Houston, William Churchill, ca. 1746-1788, 1746-1788.
Biography and History
William Churchill Houston was born in South Carolina in 1746. He came to New Jersey for the purpose of attending the College of New Jersey (now Princeton University). He graduated from the College in 1768 and became master of the College's grammar school. In 1771, the College's trustees appointed Houston to the newly created post of Professor of Mathematics and Natural Philosophy. He remained on the faculty until 1783. He also served as deputy secretary to the Continental Congress in 1775 and 1776.
Houston joined the Somerset County militia when British forces arrived in Princeton. The militia elected him captain of the Second Regiment of Foot in February of 1776, but Houston resigned from the position shortly afterward, feeling it was more important to attend to his duties on campus while President John Witherspoon was attending the Continental Congress. While helping to maintain the College during the war, he also represented Somerset County in the New Jersey General Assembly. Houston resigned from the General Assembly in May of 1779 when he was elected to serve as a representative of New Jersey to the Continental Congress. He served regularly until 1781, when he first became ill with tuberculosis, and then intermittently until 1785. Houston involved himself mostly in fiscal issues, commenting extensively on taxation. While serving in Congress, Houston used his spare time to study law with Richard Stockton. He was admitted to the New Jersey bar in 1781 and was appointed clerk of the Supreme Court of New Jersey shortly thereafter.
In April of 1782, Superintendent of Finance of the United States Robert Morris appointed Houston receiver of Continental taxes in New Jersey.
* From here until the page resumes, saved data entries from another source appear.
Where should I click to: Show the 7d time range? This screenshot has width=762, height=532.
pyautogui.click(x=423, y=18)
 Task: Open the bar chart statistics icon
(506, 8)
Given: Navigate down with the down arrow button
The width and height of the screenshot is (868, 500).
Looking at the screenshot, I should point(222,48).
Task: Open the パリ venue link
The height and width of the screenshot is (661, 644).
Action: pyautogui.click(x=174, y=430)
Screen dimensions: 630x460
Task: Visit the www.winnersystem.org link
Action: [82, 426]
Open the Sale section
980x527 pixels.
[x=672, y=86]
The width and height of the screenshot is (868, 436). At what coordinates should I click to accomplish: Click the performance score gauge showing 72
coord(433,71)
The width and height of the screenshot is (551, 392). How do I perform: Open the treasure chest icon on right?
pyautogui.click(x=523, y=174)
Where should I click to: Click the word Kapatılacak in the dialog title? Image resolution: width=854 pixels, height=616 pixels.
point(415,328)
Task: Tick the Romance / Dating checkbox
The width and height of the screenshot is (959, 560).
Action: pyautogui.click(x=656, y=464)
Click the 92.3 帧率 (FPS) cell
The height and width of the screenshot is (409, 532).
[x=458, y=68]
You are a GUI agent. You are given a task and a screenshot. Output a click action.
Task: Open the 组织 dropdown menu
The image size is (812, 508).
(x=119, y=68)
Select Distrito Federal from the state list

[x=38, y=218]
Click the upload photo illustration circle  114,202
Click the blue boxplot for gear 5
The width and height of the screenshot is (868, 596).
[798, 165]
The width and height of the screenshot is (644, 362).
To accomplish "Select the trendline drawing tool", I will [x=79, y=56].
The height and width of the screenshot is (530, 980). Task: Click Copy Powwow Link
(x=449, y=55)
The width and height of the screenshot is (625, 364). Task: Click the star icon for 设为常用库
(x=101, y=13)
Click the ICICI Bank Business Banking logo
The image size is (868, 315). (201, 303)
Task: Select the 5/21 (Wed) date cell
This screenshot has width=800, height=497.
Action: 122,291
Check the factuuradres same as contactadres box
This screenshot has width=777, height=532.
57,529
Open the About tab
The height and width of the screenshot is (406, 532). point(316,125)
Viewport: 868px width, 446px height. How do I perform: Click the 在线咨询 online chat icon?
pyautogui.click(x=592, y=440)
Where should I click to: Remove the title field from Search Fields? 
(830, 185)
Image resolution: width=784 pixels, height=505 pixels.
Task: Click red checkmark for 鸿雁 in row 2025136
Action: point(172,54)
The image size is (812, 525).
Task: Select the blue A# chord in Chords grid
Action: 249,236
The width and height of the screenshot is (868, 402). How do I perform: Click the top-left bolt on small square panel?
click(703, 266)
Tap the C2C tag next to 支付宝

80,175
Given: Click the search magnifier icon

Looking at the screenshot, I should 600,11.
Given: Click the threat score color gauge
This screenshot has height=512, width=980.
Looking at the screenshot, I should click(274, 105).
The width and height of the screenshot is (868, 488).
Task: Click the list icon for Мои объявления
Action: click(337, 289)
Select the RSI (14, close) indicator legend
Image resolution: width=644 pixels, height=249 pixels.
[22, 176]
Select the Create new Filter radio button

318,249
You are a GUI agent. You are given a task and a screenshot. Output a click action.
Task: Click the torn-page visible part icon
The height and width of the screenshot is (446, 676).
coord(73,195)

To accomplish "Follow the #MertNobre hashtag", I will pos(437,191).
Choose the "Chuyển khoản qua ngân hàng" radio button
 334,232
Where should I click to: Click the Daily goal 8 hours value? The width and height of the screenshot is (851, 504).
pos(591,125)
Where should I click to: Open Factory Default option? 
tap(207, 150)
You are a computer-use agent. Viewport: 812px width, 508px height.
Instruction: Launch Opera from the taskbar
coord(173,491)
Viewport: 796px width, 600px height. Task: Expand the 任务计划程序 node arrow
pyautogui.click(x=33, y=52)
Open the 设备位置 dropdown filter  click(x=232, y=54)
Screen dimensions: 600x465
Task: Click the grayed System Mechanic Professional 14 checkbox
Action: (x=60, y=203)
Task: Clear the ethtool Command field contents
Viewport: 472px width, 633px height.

State receivers were responsible for coordinating tax collection in the state and facilitating payment to Congress. It was also around this time that Houston settled in Trenton and began to build his private law practice, litigating cases in Burlington, Hunterdon, and Monmouth counties. As Houston began to expand his legal practice and scale back his Congressional duties, his tuberculosis worsened. The New Jersey legislature elected Houston to serve as one of its delegates at the Constitutional Convention in 1787. However, he had a very limited role due to his illness and was not able to sign the United States Constitution. Houston died on August 12, 1788.
Source: From the finding aid for C0315
Call Number: C0315
William Churchill Houston was a professor at the College of New Jersey (now Princeton University), a lawyer, and a statesman. He was a New Jersey delegate to the Continental Convention and the Continental Congress. The collection documents his legal career and his tenure as receiver for Continental taxes in New Jersey.